• AUSGANGSTEXT:
„Wer KI meidet, riskiert, selbst ersetzt zu werden“
Anne Lise Kjaer ist eine international anerkannte Futuristin, Autorin und Beraterin mit über 30 Jahren Erfahrung in der Trendforschung. Sie ist Gründerin von Kjaer Global und Entwicklerin des 4P-Modells (People, Planet, Purpose, Performance), das Unternehmen zu nachhaltiger Innovation anregen soll. Sie beriet bereits Konzerne wie Amazon, BMW, Dell, IKEA, Medien wie BBC und Organisationen wie OECD und UNICEF.
Im Gespräch macht sie gleich zu Beginn klar: „Futuristen wie ich prognostizieren nicht die Zukunft. Es gibt nicht die eine Zukunft – sondern viele parallele, mögliche Zukünfte.“
Multipolarität, KI und die Rolle des Menschen
Die Gegenwart ist geprägt von künstlicher Intelligenz, neuen Technologien, geopolitischen Spannungen und multipolaren Strukturen. „KI ist eine Kraft mit großem Potenzial – sie muss jedoch bewusst und zum Guten genutzt werden“, betont Kjaer. Trotz Digitalisierung seien rund ein Drittel der Menschen weltweit nicht eingebunden – während Kriege und Krisen das globale Geschehen dominieren.
„Die Welt ist nicht mehr bipolaren Mustern unterworfen. Es gibt nicht mehr nur zwei Pole. Die Weltordnung ist heute multipolar“, sagt sie gegenüber der slowenischen Zeitung Casnik Finance. Die Prioritäten müssten sich daher verschieben: „Menschen, Planet und Sinn müssen im Mittelpunkt stehen.“ Nachhaltigkeit sei nicht nur eine ökologische, sondern eine systemische Herausforderung. Es gehe darum, kollektive Strukturen aufzubauen, in denen alle Beteiligten Teil eines tragfähigen Modells sind.

• AUSGELESENE ANGABEN:

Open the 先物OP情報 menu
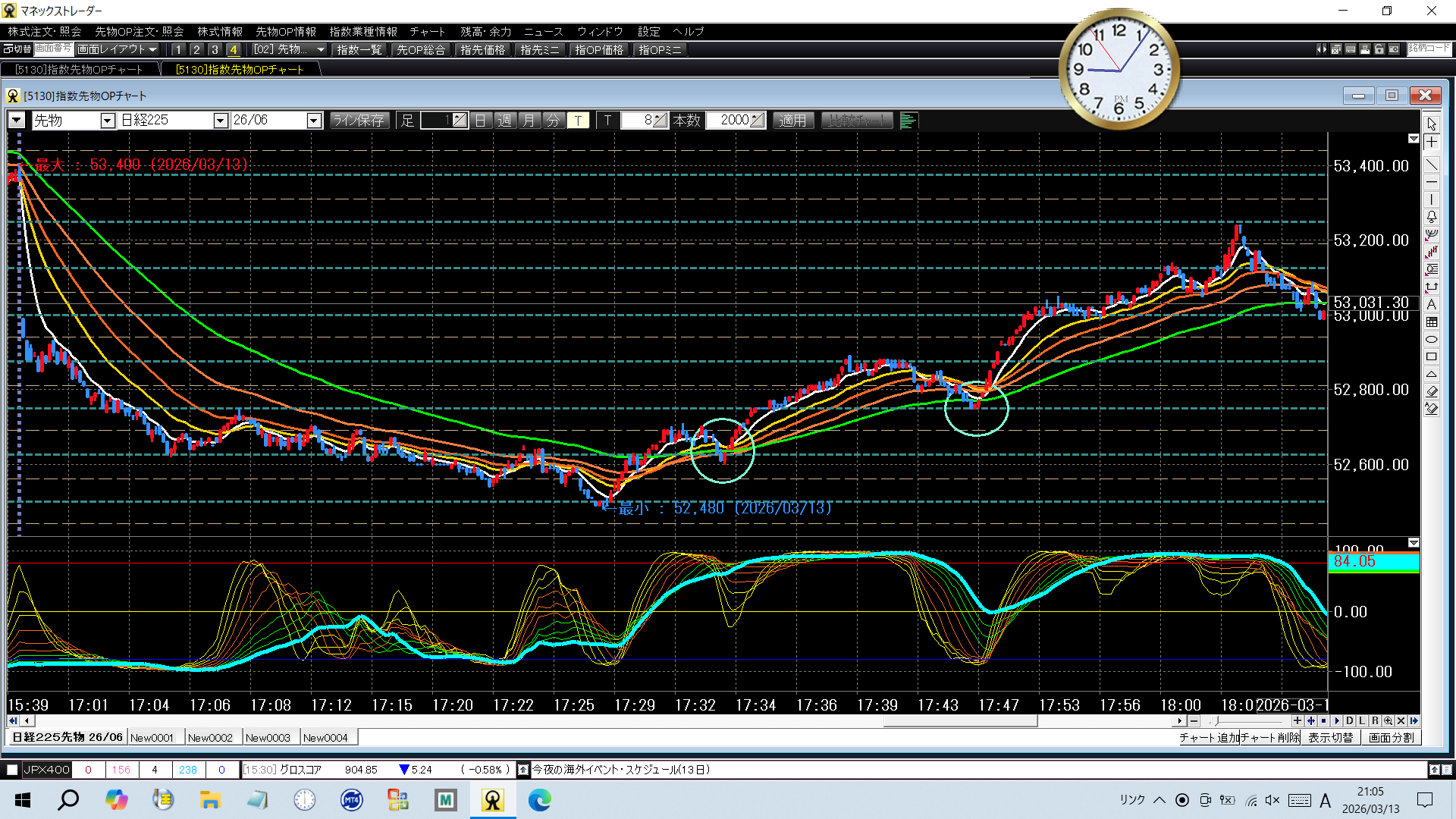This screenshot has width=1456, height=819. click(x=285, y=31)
--
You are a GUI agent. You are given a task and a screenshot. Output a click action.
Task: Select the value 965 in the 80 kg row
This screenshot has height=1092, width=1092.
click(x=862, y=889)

• ZU ERLEDIGENDE AUFGABEN:
- 1) Beantworte anhand des Ausgangstexts diese Fragen:
(a) Wie viele Jahre Erfahrung in der Trendforschung hat Anne Lise Kjaer?
(b) Gegenüber welcher Zeitung spricht sie von einer multipolaren Weltordnung?
(c) Welcher Anteil der Menschen weltweit ist trotz Digitalisierung nicht eingebunden?
- 2) Übertrage aus den Datensätzen die Zeilen von der Zeile mit „You are a GUI“ bis einschließlich der Zeile mit „click(x=862, y=889)“ in eine JSON-Liste von Zeichenketten. Jede Zeile wird ein Eintrag, Leerzeilen entfallen.

• ANTWORTEN JE AUFGABE:
- 1)
(a) Über 30 Jahre.
(b) Gegenüber der slowenischen Zeitung Casnik Finance.
(c) Rund ein Drittel.

- 2)
[
  "You are a GUI agent. You are given a task and a screenshot. Output a click action.",
  "Task: Select the value 965 in the 80 kg row",
  "This screenshot has height=1092, width=1092.",
  "click(x=862, y=889)"
]